## DATA EXCERPTS
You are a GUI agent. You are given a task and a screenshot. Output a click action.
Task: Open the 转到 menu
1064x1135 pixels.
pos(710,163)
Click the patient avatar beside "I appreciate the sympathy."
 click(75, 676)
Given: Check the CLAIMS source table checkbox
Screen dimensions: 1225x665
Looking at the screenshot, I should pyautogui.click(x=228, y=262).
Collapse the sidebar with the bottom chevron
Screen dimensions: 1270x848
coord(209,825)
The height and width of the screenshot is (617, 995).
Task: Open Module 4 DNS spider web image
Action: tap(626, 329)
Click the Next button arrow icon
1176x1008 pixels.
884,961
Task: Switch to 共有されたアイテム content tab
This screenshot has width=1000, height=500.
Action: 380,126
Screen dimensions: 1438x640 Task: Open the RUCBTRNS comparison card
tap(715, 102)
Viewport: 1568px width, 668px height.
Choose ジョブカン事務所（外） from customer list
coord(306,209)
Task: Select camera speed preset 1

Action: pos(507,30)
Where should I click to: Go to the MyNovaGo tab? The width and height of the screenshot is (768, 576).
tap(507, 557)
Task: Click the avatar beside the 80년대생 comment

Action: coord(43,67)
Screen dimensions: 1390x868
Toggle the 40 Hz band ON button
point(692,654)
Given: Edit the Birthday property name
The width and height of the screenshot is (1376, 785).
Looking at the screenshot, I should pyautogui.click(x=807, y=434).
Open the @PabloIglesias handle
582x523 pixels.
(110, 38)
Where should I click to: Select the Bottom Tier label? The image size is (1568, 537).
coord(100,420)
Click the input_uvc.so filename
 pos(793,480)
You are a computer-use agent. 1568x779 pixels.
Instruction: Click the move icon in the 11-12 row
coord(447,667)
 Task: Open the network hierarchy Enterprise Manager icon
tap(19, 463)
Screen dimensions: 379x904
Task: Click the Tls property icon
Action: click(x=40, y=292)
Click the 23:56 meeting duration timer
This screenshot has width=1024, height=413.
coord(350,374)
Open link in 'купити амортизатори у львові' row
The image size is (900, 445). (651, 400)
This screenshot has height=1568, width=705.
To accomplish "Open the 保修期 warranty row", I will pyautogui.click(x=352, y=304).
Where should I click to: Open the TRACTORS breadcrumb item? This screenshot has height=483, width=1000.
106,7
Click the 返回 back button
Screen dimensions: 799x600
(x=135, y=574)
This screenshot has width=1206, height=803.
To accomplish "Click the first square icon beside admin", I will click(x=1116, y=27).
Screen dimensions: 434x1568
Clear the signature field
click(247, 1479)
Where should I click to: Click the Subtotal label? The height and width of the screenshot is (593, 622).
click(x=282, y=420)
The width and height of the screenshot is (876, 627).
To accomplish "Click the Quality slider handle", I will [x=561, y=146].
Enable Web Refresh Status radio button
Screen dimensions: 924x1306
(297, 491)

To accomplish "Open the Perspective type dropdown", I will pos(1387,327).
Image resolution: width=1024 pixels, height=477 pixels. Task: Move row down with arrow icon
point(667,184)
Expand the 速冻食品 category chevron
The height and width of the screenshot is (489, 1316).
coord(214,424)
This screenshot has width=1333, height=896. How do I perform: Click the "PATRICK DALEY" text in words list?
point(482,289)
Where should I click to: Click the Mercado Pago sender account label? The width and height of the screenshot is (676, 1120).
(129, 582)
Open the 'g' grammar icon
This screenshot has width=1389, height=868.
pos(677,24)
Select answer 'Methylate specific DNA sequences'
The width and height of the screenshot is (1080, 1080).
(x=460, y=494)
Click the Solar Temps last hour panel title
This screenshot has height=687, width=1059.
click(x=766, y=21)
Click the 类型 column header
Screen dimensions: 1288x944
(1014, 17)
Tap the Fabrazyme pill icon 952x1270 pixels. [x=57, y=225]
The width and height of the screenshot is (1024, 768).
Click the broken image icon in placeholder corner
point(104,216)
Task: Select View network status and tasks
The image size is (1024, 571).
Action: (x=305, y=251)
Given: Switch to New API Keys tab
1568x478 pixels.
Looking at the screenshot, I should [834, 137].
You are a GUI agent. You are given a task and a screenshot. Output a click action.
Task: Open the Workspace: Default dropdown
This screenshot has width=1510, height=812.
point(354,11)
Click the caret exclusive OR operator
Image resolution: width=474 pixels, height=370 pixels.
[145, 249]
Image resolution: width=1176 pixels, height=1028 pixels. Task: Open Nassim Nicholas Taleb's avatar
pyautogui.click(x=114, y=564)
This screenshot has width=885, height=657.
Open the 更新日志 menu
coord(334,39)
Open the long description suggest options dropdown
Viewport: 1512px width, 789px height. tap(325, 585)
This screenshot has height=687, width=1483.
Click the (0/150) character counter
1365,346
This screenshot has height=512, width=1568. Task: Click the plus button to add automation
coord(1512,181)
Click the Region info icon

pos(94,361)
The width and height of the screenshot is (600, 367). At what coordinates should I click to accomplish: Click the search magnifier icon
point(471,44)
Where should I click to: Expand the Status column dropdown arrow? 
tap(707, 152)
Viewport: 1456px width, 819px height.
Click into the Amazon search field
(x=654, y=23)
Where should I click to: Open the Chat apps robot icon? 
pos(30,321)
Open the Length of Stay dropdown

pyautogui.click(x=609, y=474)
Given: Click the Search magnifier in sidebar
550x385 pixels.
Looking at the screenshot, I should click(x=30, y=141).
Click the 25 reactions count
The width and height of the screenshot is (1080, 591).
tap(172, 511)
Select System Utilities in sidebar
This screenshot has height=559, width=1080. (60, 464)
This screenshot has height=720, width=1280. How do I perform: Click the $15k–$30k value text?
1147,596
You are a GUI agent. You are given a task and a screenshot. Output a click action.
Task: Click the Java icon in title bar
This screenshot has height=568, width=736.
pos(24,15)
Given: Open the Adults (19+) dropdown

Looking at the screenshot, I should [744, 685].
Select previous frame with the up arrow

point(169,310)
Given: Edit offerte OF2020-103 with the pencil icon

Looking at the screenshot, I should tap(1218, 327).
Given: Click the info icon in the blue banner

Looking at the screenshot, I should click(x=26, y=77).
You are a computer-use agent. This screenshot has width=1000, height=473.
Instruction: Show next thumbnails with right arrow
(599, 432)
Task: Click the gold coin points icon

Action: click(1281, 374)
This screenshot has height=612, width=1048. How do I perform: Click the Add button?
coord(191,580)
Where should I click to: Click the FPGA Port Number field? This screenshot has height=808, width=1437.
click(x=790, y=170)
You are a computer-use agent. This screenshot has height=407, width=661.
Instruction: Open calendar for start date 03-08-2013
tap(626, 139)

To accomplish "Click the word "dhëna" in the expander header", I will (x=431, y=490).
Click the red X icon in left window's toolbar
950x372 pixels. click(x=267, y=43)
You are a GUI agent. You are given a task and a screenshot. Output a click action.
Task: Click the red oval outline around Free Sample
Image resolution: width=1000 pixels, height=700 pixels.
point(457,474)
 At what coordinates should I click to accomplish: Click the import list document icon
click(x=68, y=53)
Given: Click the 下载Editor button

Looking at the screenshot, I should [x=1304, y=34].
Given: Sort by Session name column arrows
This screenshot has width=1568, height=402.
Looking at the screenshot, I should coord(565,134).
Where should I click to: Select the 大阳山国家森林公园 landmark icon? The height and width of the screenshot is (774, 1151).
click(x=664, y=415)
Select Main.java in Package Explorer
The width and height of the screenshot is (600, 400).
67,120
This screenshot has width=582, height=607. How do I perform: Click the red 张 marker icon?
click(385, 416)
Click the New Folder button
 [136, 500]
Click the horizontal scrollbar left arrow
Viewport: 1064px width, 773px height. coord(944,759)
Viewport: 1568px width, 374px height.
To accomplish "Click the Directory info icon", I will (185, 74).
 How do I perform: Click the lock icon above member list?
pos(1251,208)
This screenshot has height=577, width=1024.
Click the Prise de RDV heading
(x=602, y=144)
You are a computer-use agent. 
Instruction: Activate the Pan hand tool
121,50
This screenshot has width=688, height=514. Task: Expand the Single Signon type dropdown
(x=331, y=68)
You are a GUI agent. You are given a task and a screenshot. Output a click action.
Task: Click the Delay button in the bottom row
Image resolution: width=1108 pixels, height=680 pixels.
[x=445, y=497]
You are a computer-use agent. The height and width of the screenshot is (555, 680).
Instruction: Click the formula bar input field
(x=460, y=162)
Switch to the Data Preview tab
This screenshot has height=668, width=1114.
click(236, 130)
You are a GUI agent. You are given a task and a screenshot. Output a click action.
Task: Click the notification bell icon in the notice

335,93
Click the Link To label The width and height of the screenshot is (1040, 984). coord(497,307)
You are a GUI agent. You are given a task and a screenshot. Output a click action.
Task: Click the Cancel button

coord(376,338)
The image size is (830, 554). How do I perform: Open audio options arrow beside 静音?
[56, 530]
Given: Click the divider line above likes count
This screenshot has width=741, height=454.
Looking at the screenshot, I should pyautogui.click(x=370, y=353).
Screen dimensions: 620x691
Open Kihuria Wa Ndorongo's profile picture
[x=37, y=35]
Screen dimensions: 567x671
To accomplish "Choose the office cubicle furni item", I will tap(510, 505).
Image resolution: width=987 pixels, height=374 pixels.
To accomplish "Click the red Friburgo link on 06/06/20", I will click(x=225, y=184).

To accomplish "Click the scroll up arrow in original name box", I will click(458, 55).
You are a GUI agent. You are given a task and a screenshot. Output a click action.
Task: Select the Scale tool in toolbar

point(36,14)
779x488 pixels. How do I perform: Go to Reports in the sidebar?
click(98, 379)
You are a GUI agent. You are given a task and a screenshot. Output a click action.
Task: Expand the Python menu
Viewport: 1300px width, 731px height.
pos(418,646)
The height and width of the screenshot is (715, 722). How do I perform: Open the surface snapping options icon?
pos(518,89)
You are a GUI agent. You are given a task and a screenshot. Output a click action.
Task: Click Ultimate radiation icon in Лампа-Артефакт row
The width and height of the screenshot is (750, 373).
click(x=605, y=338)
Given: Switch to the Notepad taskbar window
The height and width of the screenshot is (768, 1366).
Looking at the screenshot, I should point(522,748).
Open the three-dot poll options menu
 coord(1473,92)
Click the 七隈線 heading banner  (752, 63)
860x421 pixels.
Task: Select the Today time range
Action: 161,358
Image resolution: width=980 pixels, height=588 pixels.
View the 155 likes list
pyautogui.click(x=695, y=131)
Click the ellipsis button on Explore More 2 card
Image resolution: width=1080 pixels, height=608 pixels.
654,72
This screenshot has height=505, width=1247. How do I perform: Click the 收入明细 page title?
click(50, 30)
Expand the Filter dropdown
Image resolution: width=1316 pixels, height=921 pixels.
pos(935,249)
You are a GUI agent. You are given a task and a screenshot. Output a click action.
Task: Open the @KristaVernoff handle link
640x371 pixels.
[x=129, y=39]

## WHAT TO DO
Reading through the records above, report each line in which the string "computer" is found.

## RESULT OF THIS TASK
You are a computer-use agent. 1568x779 pixels.
You are a computer-use agent. This screenshot has width=1000, height=473.
You are a computer-use agent. This screenshot has height=407, width=661.
You are a computer-use agent. 
You are a computer-use agent. The height and width of the screenshot is (555, 680).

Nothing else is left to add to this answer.